S-docosanylcysteine was synthesized from the reaction of cysteine and 1-bromodocosane as follows. Cysteine (2 g, 14.8 mmol) was dissolved in a mixture of 60 ml ethanol and 10 ml aqueous NaOH (2.0 N) and stirred at room temperature for 30 min. 1-Bromodocosane (7.5 g, 19.2 mmol) was then added and the solution was stirred for an additional 6 h at room temperature. The reaction mixture was poured into cold water and its pH value was adjusted to 7.0, precipitating S-docosanylcysteine as a white powder in 76% yield. The product was then filtered off, washed several times with distilled deionized water and dried in a vacuum oven at room temperature. The dried S-docosanylcysteine product was dissolved in chloroform containing a few drops of trifluoroacetic acid, producing a solution of 2 wt%. This solution was filtered through PTFE membranes of pore size 0.2 µm and then spin-coated onto pre-cleaned silicon substrates at 2000 rpm for 30 s, followed by drying at 323 K for 1 d under vacuum. The thickness of the obtained films (80–90 nm) was measured using spectroscopic ellipsometry.
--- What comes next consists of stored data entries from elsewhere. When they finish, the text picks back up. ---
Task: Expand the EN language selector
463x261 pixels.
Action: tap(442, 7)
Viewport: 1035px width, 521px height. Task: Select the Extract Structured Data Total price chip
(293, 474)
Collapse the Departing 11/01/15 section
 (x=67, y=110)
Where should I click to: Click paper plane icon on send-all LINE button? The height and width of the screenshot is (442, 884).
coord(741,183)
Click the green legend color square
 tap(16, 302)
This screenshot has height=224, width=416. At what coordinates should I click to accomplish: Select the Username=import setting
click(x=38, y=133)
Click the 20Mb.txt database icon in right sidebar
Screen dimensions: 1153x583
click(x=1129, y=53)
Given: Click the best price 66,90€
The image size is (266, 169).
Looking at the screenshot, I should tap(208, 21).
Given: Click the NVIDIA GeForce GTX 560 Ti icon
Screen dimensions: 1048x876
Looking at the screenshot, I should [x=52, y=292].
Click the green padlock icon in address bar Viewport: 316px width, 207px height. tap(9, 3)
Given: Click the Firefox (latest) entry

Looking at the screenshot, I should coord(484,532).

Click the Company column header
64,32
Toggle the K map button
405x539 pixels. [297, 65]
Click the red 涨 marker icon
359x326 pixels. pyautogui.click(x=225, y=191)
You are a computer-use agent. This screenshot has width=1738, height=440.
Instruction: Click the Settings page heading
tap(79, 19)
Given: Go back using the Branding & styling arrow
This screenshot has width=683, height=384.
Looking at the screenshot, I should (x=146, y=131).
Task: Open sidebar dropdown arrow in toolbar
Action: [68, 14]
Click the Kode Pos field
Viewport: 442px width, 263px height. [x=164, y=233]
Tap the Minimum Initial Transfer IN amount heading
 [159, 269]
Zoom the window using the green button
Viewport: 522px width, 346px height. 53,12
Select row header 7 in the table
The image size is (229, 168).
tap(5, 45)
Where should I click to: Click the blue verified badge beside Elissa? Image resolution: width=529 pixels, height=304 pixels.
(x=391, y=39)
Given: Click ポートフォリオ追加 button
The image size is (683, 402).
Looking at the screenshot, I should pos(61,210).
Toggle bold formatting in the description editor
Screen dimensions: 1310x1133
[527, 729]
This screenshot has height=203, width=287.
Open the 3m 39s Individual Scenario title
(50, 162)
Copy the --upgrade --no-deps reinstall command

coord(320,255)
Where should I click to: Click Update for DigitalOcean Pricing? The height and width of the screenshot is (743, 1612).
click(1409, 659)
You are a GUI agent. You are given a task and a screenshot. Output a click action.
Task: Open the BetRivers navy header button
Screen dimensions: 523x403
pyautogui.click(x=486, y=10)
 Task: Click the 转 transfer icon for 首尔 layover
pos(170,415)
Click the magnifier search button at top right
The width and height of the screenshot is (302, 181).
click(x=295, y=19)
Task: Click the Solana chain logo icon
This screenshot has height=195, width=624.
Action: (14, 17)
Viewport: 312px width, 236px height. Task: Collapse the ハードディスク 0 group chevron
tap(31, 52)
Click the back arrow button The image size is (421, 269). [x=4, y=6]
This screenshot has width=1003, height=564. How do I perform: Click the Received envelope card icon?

All materials and solvents were purchased from Aldrich Chemical Company and used as received.

3.2. GIXS measurement

GIXS measurements were carried out at the 4C1 and 4C2 beamlines (Bolze et al., 2002 , 2001 ; Yu et al., 2005 ) at the Pohang Accelerator Laboratory (Ree & Ko, 2005 ). The samples were measured at a sample-to-detector distance of 168 mm using an X-ray radiation source of λ = 0.154 nm and imaged using a two-dimensional charge-coupled detector (two-dimensional CCD; Roper Scientific, Trenton, NJ, USA), as shown in Fig. 2. Samples were mounted on a home-made z-axis goniometer equipped with a vacuum chamber. The incidence angle α_i of the X-ray beam was set at 0.20°, which is between the critical angles of the films and the silicon substrate (α_c,f and α_c,s). Scattering angles were corrected according to the positions of the X-ray beams reflected from the silicon substrate interface with changing incidence angle α_i and with respect to a pre-calibrated silver behenate powder (TCI, Japan). Aluminium foil pieces were employed as semi-transparent beam stops, because the intensity of the specular reflection from the substrate is much stronger than the intensity of GIXS near the critical angle. Data were typically collected for 10 s.

Figure 2
Geometry of GIXS. α_i is the incident angle at which the X-ray beam impinges on the film surface; α_f and 2θ_f are the exit angles of the X-ray beam with respect to the film surface and to the plane of incidence, respectively, and q_x, q_y and q_z are the components of the scattering vector q.

4. Results and discussion

Using the equations derived in Section 2, the following numerical GIXS simulations were conducted for a thin film composed of a layer of paracrystals randomly oriented in the plane of the film, but uniaxially oriented out of the film plane, in order to understand the relationships of the structural parameters with respect to the resulting GIXS pattern. Representative results are shown in Fig. 3.

Figure 3
I_GIXS(q) profiles for a layer-stacked structure (which is defined by paracrystalline parameters of d_r = 0.425 nm, d₃ = 3.00 nm and β = 90°) with various g factors; (a) g₃₃ = 0.03, 0.08, 0.12, 0.15 and 0.18; (b) g_rr = 0.05, 0.10, 0.15, 0.20 and 0.25. Influences of the lattice dimensions d₃ and d_r on I_GIXS(q) profiles with g₃₃ = 0.05 and g_rr = 0.1; in this calculation, the d₃ and d_r values vary in the range 1−4 nm (c) and 0.4−1.4 nm (d), respectively.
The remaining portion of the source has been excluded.